Ian Ormond

Personal information
- Full name: John Lambie Ormond
- Date of birth: 5 August 1949
- Place of birth: Harthill, Scotland
- Date of death: 8 October 2021 (aged 72)
- Place of death: Auckland, New Zealand
- Position: Striker

Youth career
- 1961–1964: Eastern Union
- 1964–1965: Blockhouse Bay

Senior career*
- Years: Team / Apps / (Gls)
- 1965–1976: Blockhouse Bay / 203 / (108)
- 1967–1968: → Barnsley (loan) / 1 / (1)
- 1977: Stop Out / 28 / (2)
- 1978–1979: North Shore United / 35 / (19)
- Total:  / 267 / (130)

International career
- 1965–1979: Auckland XI / 16 / (11)
- 1972–1978: New Zealand / 10 / (5)

= Ian Ormond =

New Zealand footballer (1949–2021)

John Lambie "Ian" Ormond (5 August 1949 – 8 October 2021) was an association football player who represented New Zealand at international level.

==Biography==
Ormond was born in Harthill, Scotland, on 5 August 1949, and migrated with his family to New Zealand in 1961. He became a naturalised New Zealand citizen in 1975. From 1965 to 1976 he played for Blockhouse Bay, but had a brief stint with Barnsley in the Football League, scoring a goal in his only appearance.
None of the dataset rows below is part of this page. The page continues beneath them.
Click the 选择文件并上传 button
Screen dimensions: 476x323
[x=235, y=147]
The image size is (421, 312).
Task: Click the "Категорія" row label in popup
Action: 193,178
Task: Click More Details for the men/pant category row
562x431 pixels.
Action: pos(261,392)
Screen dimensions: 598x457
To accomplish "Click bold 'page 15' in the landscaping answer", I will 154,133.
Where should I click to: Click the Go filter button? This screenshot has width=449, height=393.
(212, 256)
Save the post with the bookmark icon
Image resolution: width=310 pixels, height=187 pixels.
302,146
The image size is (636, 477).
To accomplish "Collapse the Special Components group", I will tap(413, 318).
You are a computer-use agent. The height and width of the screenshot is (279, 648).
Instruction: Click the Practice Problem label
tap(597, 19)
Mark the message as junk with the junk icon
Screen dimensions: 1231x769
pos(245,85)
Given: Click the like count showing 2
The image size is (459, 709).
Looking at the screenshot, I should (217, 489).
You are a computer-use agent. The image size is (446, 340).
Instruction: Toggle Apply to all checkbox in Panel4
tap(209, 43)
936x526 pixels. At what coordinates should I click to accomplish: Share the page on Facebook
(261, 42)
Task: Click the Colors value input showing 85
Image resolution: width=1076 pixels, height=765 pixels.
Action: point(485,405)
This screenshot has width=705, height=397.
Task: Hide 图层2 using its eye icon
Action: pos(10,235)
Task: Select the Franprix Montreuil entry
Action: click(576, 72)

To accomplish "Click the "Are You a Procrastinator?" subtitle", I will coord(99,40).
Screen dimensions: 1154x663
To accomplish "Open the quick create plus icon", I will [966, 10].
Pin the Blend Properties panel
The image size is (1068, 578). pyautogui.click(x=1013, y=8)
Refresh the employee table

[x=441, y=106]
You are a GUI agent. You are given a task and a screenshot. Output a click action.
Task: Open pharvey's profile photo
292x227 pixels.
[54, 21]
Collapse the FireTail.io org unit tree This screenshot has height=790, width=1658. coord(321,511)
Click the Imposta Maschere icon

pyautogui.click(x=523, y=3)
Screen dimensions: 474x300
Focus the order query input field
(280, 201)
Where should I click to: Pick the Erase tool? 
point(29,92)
Later in his career he played for Stop Out and North Shore United before retiring.

Ormond scored a hat-trick on his full All Whites debut in a 4–1 win over New Caledonia on 17 September 1971 and ended his international playing career with ten A-international caps and five goals to his credit, his final cap an appearance in a 1–0 loss to Australia on 2 March 1976.

Ormond was from good football pedigree: his uncle Willie Ormond represented Scotland at the 1954 FIFA World Cup as a player and the 1974 FIFA World Cup as manager, while his father Bert Ormond and brother Duncan Ormond also represented New Zealand, as did Duncan's daughter Vicki Ormond.

Ormond died in Auckland on 8 October 2021.